**Your objective**:
Would you please copy the part of the material below that opens with the line containing "Image resolution: width=640" and closes with the line containing "You are a computer-use agent. Screen"? Copy it exactly, and only it.

##### Given records #####

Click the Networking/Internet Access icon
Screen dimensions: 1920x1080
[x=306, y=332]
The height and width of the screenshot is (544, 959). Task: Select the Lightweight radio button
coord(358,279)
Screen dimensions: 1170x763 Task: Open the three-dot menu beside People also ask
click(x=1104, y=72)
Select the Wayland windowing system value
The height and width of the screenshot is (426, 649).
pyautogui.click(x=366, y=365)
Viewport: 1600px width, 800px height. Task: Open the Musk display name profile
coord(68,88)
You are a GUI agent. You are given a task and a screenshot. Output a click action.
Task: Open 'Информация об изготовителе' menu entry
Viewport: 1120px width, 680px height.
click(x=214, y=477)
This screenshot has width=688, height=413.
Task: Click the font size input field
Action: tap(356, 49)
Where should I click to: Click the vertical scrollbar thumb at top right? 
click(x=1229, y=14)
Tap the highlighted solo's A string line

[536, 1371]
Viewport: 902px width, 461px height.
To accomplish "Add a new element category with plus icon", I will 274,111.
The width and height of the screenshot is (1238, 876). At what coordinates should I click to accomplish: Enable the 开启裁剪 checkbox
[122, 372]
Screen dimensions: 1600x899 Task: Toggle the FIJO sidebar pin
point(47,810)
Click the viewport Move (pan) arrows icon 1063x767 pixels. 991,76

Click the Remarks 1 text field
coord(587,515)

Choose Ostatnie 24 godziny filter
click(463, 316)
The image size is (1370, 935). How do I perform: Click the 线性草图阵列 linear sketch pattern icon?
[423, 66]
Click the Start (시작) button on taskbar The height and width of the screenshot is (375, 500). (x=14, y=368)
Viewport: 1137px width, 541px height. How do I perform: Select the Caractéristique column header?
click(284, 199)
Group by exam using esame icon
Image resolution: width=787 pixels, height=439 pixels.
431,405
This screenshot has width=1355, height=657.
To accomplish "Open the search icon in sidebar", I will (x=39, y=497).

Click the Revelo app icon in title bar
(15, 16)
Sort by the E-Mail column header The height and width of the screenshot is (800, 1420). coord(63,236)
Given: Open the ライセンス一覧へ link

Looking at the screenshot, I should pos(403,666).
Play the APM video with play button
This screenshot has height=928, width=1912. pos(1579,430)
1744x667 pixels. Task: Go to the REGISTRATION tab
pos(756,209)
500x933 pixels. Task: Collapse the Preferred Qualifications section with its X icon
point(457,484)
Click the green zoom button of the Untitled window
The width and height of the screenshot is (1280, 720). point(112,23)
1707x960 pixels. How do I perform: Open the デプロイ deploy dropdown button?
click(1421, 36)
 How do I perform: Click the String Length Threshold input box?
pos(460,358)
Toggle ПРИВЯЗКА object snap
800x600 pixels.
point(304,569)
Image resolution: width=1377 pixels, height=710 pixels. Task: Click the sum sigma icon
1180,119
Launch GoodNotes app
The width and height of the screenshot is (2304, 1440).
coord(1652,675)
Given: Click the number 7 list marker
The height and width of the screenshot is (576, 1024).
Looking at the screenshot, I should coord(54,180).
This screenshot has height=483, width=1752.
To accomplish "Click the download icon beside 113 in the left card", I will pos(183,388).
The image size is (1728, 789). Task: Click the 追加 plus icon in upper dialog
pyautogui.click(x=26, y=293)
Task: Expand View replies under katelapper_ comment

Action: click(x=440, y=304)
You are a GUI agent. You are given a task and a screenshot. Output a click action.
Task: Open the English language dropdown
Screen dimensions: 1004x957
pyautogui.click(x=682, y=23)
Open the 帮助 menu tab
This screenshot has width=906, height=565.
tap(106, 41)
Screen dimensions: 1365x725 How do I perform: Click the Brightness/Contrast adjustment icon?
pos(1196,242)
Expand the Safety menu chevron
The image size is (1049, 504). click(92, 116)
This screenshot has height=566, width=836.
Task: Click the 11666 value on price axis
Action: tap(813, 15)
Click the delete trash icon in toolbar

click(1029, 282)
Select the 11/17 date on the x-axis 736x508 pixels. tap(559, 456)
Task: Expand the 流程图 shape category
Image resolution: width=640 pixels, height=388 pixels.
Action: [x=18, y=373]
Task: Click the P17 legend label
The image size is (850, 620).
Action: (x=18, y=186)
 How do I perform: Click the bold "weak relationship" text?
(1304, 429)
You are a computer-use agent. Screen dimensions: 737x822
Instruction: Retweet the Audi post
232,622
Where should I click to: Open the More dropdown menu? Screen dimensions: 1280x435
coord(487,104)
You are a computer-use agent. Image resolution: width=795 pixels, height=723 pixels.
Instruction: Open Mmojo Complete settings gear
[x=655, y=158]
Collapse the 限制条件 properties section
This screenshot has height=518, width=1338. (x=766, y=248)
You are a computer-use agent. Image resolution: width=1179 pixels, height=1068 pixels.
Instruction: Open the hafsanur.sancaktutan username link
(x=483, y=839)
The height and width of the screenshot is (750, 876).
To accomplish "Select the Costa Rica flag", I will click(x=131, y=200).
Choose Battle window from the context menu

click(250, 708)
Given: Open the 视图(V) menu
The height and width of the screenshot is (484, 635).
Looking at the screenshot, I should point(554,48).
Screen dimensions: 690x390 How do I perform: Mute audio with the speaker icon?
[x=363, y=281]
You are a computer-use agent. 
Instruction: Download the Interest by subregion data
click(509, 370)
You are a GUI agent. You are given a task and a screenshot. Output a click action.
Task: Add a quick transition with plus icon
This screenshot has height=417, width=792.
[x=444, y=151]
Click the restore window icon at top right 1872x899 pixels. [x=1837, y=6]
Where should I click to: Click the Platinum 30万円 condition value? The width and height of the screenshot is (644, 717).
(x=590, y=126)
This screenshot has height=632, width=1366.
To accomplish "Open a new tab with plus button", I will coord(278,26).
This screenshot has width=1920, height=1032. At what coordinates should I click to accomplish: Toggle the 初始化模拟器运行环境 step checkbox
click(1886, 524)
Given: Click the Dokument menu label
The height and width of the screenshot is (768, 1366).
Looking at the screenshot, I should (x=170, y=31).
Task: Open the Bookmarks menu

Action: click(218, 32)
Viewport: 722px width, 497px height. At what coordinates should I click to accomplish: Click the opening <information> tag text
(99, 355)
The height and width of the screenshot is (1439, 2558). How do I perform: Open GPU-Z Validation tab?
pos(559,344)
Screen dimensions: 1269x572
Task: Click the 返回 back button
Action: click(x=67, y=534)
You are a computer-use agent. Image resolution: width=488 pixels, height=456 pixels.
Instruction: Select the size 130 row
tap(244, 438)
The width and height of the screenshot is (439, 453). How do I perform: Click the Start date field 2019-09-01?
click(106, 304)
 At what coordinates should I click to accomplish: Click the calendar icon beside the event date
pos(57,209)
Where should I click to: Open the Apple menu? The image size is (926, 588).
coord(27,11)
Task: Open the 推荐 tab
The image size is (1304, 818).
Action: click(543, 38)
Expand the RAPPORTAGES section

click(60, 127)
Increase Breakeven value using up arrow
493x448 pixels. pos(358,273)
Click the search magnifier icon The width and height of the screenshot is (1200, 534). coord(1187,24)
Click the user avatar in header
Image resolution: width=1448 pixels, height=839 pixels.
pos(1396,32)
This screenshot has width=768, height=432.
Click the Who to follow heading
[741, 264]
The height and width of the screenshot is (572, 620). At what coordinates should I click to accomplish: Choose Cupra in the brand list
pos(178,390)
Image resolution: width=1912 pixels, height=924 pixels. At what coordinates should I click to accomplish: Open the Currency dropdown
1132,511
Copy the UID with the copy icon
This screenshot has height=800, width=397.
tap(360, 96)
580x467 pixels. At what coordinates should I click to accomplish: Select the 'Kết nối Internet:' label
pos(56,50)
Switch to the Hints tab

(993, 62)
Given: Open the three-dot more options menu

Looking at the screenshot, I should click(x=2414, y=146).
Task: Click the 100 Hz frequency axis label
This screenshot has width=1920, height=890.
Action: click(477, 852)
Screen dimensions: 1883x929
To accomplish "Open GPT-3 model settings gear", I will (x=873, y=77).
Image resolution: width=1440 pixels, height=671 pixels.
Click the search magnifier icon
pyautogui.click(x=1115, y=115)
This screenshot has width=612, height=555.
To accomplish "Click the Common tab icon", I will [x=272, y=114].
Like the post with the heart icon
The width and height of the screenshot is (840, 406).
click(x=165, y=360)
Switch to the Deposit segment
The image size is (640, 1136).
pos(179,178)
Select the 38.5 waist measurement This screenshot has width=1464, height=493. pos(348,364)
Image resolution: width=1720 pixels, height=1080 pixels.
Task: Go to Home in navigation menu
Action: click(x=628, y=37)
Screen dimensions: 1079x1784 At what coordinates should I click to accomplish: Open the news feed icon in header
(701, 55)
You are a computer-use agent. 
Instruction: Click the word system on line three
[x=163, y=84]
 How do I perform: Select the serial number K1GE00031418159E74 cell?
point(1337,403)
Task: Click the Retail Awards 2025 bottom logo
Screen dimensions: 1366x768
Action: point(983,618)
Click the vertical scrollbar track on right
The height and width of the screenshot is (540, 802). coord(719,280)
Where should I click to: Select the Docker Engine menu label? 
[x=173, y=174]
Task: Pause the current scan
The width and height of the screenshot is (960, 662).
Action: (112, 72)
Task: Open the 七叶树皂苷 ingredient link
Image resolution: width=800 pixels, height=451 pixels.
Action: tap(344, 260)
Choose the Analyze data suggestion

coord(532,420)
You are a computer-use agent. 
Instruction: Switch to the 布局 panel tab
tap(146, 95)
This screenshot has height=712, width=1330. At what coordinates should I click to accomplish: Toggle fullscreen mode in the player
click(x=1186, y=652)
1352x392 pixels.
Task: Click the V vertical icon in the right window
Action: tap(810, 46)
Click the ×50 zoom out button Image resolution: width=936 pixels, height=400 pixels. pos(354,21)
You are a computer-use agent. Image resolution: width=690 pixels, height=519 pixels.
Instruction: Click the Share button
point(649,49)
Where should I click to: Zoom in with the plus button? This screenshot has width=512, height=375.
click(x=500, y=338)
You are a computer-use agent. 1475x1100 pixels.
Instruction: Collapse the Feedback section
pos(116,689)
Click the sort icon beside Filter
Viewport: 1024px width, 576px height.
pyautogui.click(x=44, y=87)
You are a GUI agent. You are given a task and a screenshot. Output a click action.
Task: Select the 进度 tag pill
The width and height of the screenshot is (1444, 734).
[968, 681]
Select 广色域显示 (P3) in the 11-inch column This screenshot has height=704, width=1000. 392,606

#####

**Finished exercise**:
Image resolution: width=640 pixels, height=388 pixels.
Action: [x=18, y=373]
Task: Click the P17 legend label
The image size is (850, 620).
Action: (x=18, y=186)
 How do I perform: Click the bold "weak relationship" text?
(1304, 429)
You are a computer-use agent. Screen dimensions: 737x822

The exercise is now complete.